Copying multiple files from one folder to another in the same S3 bucket - json

I am trying to copy files from one folder to another. However source folder has multiple folders in it and then multiple files. My requirement is to move all the files from each of these folder into single folder. I have about millions of file and each of these files have hardly 1 or 2 records.
Example -
source_folder - dev-bucket/data/
Inside this source_folder, I have following -
folder a - inside this folder, 10000 json files
folder b - inside this folder, 10000 json files
My aim - Target_folder - dev-bucket/final/20000 json files.

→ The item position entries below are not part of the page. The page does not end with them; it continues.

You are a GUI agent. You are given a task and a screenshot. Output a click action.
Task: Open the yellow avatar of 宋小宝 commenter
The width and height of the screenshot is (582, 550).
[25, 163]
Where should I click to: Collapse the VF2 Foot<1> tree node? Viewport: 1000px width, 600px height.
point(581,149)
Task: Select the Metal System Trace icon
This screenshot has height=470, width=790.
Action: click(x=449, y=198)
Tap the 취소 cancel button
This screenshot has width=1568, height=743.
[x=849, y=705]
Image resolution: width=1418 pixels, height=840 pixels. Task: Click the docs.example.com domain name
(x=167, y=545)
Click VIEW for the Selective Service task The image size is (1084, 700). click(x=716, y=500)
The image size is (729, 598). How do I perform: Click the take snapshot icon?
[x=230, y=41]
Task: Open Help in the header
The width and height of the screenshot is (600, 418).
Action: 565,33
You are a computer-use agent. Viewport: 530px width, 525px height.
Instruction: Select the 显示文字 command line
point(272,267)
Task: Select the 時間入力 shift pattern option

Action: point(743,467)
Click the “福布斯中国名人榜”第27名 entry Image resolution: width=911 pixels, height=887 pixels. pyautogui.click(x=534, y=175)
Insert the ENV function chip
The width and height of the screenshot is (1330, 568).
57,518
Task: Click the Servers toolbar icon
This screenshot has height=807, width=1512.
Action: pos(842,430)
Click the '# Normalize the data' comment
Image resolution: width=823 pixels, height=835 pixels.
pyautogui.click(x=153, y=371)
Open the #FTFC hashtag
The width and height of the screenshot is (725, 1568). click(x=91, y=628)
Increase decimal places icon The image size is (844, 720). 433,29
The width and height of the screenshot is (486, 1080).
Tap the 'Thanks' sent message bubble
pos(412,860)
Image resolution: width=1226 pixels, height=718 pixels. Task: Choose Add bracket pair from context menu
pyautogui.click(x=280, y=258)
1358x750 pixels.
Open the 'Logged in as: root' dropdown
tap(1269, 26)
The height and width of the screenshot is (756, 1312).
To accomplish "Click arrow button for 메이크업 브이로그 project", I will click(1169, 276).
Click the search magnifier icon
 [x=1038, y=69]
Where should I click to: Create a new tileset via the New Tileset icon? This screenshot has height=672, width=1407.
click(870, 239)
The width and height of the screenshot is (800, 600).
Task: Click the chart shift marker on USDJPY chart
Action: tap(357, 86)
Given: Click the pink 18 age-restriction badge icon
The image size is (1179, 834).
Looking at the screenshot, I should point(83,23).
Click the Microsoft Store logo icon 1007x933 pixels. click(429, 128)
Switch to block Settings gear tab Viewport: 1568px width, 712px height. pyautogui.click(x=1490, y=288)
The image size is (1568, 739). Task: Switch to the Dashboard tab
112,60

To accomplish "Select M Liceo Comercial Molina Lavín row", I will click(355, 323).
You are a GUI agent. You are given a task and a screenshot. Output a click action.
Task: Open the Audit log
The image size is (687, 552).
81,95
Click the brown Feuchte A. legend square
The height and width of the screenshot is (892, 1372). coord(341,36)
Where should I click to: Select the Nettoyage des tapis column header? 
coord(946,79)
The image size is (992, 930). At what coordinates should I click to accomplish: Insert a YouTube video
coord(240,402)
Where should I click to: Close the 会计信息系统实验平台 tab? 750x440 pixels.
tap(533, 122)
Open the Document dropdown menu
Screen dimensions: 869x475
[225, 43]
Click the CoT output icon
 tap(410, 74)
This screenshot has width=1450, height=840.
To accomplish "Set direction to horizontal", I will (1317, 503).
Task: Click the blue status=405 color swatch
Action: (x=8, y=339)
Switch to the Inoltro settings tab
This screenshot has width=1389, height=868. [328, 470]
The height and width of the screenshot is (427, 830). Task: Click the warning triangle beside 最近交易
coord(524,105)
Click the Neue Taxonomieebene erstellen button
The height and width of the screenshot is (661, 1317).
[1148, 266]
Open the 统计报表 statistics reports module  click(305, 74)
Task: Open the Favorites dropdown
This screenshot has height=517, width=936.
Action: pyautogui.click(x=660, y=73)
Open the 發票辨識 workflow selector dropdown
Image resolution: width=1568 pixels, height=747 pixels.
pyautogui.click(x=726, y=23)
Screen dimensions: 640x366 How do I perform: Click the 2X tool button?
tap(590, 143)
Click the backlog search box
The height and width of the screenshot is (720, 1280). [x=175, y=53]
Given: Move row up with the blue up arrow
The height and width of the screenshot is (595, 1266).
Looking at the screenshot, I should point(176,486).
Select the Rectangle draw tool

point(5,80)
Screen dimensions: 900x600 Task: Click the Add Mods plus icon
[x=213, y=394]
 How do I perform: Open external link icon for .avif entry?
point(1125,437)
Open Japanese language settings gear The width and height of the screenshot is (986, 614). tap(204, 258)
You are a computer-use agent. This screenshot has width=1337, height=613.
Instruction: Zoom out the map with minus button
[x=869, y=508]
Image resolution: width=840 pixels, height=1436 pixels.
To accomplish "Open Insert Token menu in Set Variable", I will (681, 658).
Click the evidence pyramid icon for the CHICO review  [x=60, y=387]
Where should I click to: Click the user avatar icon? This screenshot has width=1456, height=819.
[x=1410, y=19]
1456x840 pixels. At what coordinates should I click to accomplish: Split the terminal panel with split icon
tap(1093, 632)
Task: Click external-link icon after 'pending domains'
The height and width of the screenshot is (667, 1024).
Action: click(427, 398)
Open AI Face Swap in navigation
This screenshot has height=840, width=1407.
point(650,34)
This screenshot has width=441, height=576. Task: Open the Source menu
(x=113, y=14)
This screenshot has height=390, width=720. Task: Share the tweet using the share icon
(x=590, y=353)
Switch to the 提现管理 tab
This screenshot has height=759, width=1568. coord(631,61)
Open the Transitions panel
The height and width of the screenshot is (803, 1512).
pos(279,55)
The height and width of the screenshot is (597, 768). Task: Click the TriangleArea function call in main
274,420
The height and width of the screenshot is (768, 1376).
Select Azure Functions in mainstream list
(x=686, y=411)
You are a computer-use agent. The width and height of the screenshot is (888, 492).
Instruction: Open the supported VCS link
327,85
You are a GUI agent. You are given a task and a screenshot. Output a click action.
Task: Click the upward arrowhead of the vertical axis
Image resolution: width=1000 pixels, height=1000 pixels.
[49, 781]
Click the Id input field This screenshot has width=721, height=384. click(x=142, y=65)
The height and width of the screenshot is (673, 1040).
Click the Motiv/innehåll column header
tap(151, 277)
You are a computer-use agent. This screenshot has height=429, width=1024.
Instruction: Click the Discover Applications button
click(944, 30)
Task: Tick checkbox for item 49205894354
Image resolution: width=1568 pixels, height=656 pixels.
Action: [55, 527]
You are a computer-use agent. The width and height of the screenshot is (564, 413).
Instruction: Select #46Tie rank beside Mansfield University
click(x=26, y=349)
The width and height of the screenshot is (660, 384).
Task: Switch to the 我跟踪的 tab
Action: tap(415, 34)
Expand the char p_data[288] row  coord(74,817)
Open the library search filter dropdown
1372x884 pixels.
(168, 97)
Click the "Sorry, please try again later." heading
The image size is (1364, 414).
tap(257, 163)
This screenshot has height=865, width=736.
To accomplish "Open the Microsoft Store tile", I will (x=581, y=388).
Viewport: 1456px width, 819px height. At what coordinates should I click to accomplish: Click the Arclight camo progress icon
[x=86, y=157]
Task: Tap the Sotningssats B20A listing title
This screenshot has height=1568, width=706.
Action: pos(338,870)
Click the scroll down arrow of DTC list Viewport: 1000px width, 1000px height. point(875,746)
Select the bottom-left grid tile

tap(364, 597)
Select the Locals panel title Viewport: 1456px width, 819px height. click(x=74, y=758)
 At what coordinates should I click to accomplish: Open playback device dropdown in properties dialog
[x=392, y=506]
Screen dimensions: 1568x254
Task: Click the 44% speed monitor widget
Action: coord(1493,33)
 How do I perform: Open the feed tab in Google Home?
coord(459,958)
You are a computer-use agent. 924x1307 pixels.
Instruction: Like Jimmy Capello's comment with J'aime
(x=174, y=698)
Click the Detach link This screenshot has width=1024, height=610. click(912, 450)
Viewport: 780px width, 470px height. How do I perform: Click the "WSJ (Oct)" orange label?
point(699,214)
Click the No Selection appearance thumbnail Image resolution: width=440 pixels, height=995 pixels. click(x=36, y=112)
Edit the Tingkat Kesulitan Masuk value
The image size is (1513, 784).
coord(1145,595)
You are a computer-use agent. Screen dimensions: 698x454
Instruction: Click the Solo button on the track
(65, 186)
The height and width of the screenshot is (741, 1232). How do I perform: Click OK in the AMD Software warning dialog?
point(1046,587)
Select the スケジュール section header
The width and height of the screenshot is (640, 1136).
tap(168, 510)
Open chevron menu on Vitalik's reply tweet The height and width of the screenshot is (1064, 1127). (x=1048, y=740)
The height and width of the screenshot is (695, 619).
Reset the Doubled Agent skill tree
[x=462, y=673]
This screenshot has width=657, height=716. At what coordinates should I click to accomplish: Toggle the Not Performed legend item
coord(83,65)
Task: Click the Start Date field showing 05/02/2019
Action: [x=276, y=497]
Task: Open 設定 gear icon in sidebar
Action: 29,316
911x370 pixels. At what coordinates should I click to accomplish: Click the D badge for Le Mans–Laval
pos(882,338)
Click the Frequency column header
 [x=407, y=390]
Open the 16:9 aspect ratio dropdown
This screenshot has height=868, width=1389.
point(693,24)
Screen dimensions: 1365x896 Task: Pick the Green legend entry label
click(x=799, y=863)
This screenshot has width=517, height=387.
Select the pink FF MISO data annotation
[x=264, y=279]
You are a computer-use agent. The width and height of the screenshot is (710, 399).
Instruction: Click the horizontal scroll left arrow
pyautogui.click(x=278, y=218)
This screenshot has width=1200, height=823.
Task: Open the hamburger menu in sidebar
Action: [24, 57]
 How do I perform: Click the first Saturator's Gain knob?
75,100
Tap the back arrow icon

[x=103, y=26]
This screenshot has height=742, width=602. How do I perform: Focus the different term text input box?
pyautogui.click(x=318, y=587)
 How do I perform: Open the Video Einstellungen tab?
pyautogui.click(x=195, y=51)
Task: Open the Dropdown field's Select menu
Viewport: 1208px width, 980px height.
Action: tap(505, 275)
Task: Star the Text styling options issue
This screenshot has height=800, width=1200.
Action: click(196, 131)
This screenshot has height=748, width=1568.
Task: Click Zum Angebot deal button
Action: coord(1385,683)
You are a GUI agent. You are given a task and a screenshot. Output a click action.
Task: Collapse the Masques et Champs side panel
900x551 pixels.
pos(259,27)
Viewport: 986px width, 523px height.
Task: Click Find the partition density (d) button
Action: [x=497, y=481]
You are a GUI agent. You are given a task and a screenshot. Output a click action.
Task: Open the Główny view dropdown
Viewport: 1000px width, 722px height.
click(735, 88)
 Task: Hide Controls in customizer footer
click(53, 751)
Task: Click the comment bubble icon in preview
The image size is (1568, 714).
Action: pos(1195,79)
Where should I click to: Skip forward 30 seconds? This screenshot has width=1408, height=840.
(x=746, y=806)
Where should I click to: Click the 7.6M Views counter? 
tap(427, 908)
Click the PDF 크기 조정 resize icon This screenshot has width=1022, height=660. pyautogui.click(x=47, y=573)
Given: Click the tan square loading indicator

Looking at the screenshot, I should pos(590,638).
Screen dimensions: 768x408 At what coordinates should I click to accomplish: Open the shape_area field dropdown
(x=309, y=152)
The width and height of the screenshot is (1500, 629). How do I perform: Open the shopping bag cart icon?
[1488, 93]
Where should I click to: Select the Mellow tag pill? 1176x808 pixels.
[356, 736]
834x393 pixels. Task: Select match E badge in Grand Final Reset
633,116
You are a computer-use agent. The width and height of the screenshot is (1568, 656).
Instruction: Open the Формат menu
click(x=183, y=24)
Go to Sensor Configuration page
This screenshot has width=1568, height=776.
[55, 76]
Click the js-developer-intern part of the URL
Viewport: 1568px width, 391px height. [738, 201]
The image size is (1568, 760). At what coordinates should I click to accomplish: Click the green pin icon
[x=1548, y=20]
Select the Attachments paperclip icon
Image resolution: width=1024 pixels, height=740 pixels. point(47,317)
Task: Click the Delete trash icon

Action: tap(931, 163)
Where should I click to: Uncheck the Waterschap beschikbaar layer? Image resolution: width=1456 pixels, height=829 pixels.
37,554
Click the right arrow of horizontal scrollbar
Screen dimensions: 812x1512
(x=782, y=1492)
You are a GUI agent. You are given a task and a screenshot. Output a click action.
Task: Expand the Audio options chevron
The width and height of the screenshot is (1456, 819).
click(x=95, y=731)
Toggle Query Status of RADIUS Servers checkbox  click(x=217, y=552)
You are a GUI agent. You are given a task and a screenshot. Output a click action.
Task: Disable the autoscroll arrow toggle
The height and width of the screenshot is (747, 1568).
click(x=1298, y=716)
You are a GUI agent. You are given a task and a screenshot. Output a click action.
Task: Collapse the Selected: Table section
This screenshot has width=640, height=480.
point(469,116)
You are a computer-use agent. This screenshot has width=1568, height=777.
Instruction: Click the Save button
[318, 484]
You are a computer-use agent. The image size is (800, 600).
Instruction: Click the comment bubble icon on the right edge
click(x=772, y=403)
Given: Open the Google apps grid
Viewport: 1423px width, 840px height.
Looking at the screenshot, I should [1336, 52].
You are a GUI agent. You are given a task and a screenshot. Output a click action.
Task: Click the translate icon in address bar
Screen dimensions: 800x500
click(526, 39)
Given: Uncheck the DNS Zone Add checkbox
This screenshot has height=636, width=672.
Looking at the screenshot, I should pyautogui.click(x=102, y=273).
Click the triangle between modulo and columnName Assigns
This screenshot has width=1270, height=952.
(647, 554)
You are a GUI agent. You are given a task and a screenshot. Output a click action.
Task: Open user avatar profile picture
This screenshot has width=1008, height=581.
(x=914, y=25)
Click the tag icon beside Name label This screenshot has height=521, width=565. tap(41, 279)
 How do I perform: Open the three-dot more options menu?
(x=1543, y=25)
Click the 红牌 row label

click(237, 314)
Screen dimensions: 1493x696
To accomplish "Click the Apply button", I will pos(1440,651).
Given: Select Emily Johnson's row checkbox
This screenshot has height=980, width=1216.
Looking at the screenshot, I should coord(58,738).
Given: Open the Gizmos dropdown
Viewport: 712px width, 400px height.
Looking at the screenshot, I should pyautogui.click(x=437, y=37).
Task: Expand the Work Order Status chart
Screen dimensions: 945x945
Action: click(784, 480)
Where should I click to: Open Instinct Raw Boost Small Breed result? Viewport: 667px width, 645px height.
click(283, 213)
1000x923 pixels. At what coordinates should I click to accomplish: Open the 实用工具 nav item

I tried writing below code, however, the processing time is also huge. Is there any other way to approach this?
try:
for obj in bucket.objects.filter(Prefix=source_folder):
old_source = {'Bucket': obj.bucket_name,'Key': obj.key}
file_count = file_count+1
new_obj = bucket.Object(final_file)
new_obj.copy(old_source)
except Exception as e:
logger.print("The process has failed to copy files from sftp location to base location", e)
exit(1)
I was thinking of merging the data into 1 single json file before moving the file. However, I am new to Python and AWS and am struggling to understand how should I read and write the data. I was trying to do below but am kind of stuck.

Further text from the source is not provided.